On the surface, it sounds like a serious challenge is being waged against an iniquity. Three separate voting groups have filed suit against the Georgia State Elections Board over new rules put in place stemming from the recent voter integrity law the state passed that had the country in an imbalanced uproar, which would appear to indicate there is a severe violation in place threatening.
That is until you read the court filing and see how ludicrous this current claim turns out to be.

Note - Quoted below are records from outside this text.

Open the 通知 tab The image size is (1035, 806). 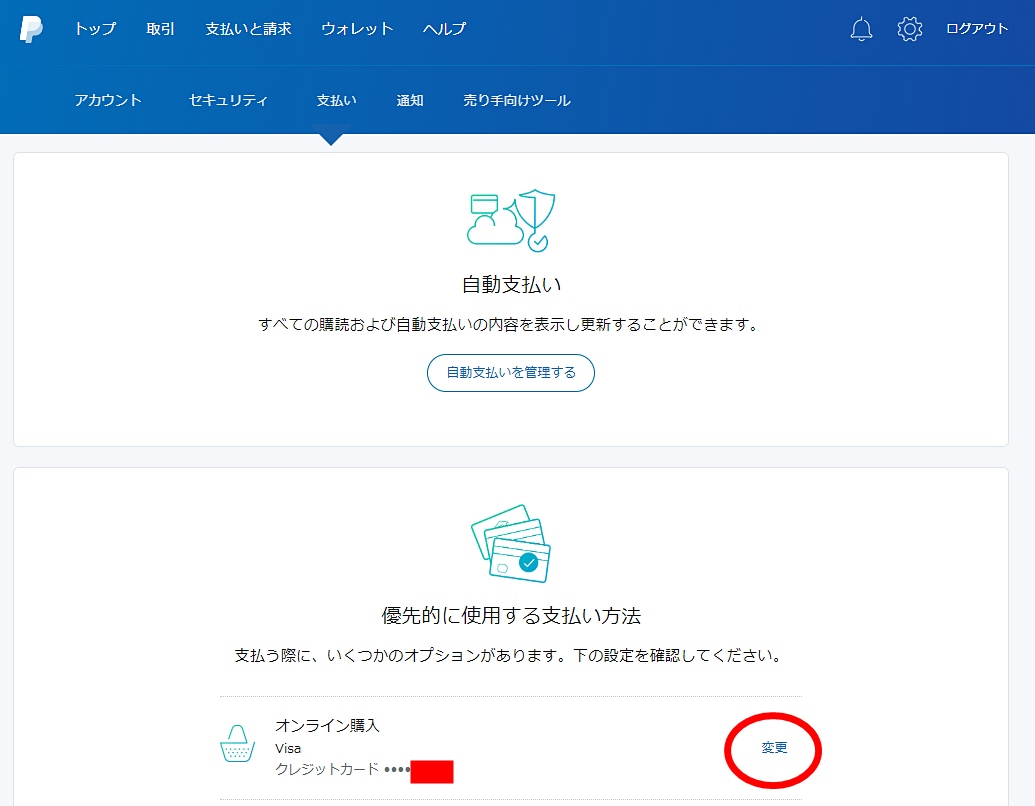[410, 100]
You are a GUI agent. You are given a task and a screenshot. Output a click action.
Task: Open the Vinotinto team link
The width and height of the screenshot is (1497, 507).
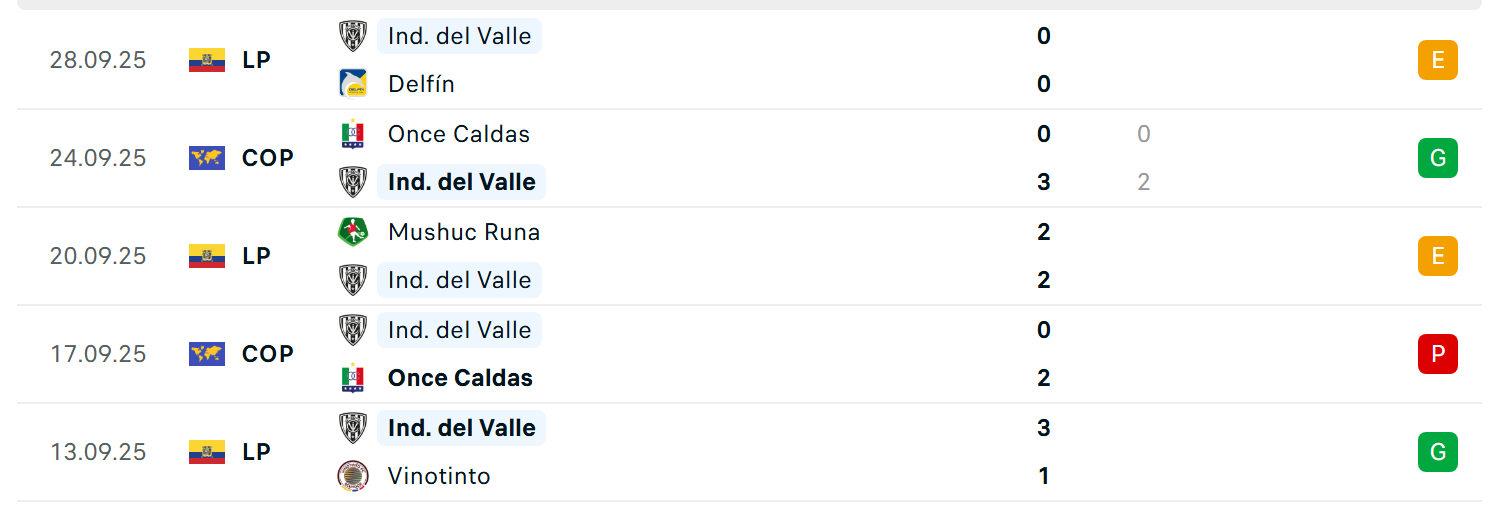point(439,476)
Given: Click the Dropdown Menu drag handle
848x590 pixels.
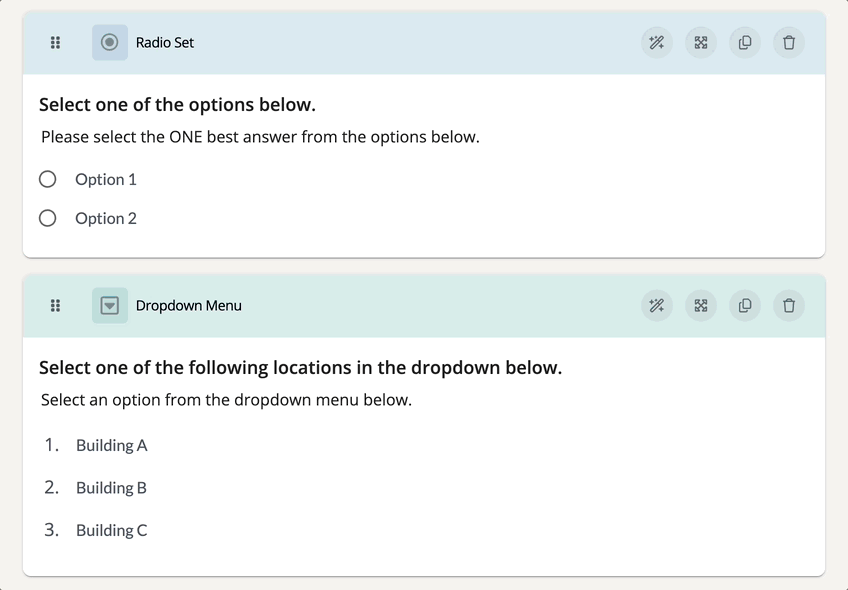Looking at the screenshot, I should tap(55, 306).
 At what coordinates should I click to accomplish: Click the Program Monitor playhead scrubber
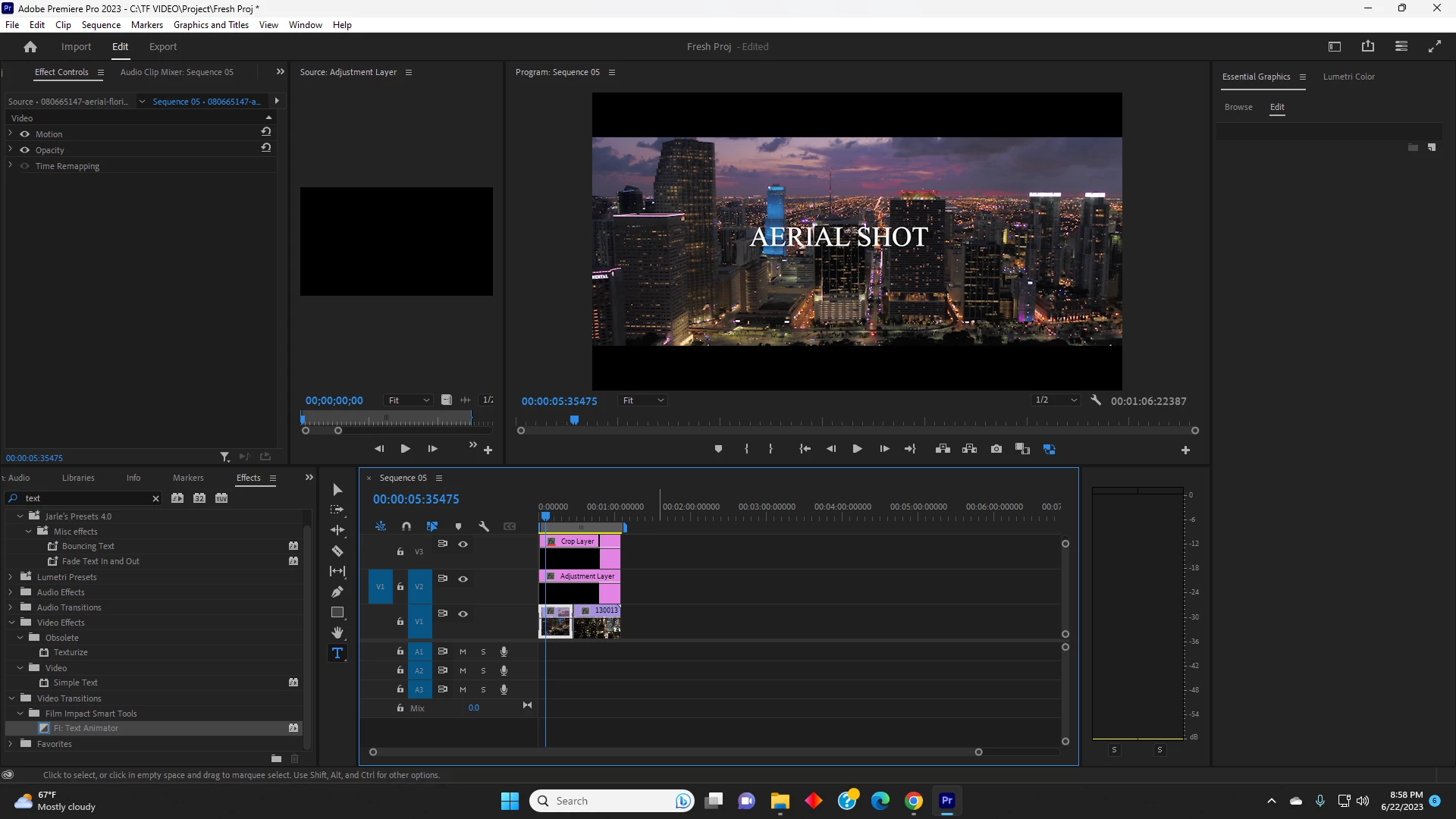pos(574,419)
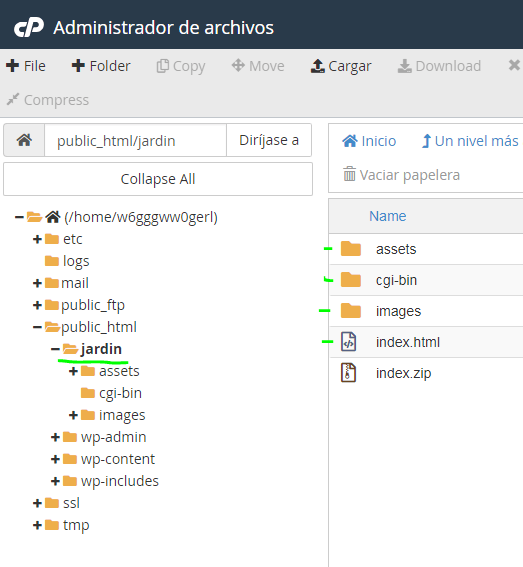The width and height of the screenshot is (523, 567).
Task: Click the Diríjase a button
Action: [x=269, y=140]
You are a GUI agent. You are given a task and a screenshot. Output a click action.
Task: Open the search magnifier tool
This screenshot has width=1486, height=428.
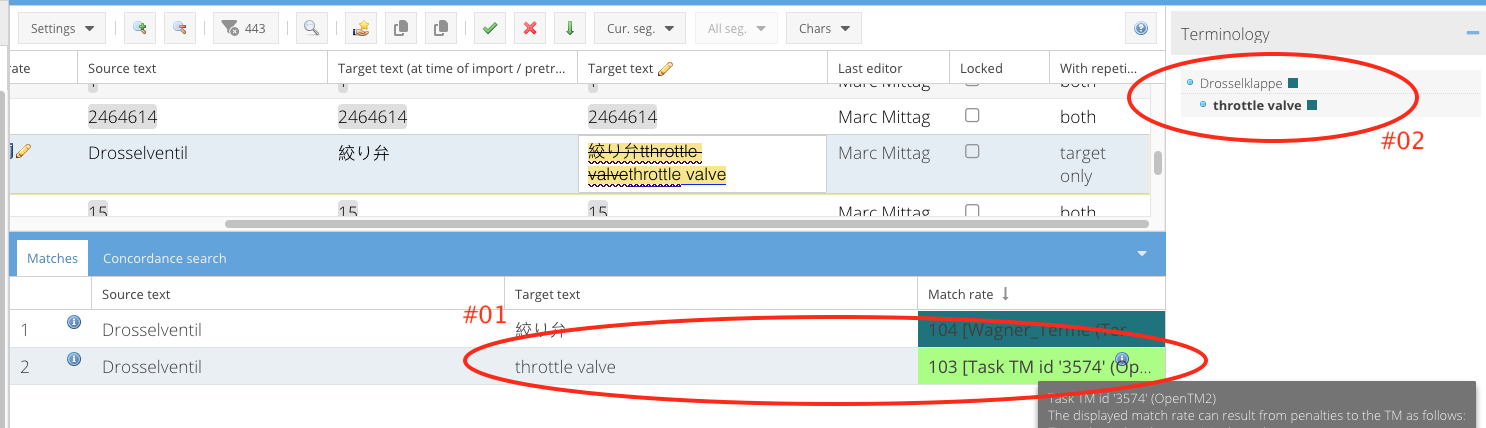313,29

The suit has been brought by Democratic Party legal bomb-thrower Marc Elias, helping to file this by a coalition of Vote.org, the Georgia Alliance of Retired Americans, and Priorities USA. The suit takes issue with the requirement that submissions for absentee ballots must be filled out by the voter and submitted with a written signature by the deadline date in order to receive a ballot in the mail. The issue? As stated in the court filing:
The question posed by this lawsuit is simple: can the State of Georgia use arcane rules and administrative traps to deny absentee ballots to eligible voters?
What specifically do they have a problem with this filing? This rule prohibits the submission online and the use of a digital signature, something that can aid those looking to submit ballots in bulk or through other nefarious means. What angers these groups is the requirement of a request needing to be submitted with a name and signature appearing with ink – that is, what is dubbed to be a “wet signature.” The opposition to this most basic operation in document verification is the ridiculous part – it is said to be racist.
Priorities USA explains in a statement:
“The requirement of a ‘wet’ signature on an absentee ballot application simply creates a pretext to unfairly disqualify voters, particularly Black and brown voters, from their constitutional right to vote. This rule is yet another attempt by the Georgia Legislature to suppress voting rights,” said Guy Cecil, Chairman of Priorities USA. “Onerous requirements like this have historically been used to dilute the political power of marginalized communities. Priorities USA has been fighting voter suppression in the courts since 2015 and we will continue to work against these discriminatory policies.”
Taking it even further, in the court filing the coalition also invokes the Civil Rights Act.
Section 101 of the Civil Rights Act prohibits election officials from denying any individual the right to vote “because of an error or omission on any record or paper relating to any application.”
What works against this claim is the phrase from that section clarifying, “if the error or omission is immaterial in determining whether the individual is qualified to vote.” It appears to be rather obvious that a valid signature is quite material in determining the qualification of the person claiming to request an absentee ballot.
We get served all the usual buzzwords in this latest effort to eliminate sound voting requirements: disenfranchised citizens, voting rights restricted, voting suppression, impacting minority communities, and the like. New laws, meant to prevent abuse through those efforts implemented in 2020 as an emergency response to the pandemic, were put in place to restore voting integrity.
These arguments are falling on a growing number of deaf ears, as the promises of oppression have not materialized and the need to employ more reductive race-based claims continues to undermine their arguments. Then, factor in that minorities regularly show support for voter integrity measures like voter ID, and you start to see that these groups are being used by the ruling class in the party to install measures to facilitate their voting tactic goals.
Look at how during the pandemic, extreme locations like New York City or Washington D.C. were requiring people to carry two or three forms of ID to show they were properly vaccinated. Acquiring those shots and boosters was more onerous than getting a standard state ID in order to vote, essentially nullifying that argument going forward.
Now they are reduced to saying it is racist to require a handwritten signature on a voter document. The people allegedly fighting for the rights of minorities are taking more insulting positions on what these groups are incapable of doing for themselves.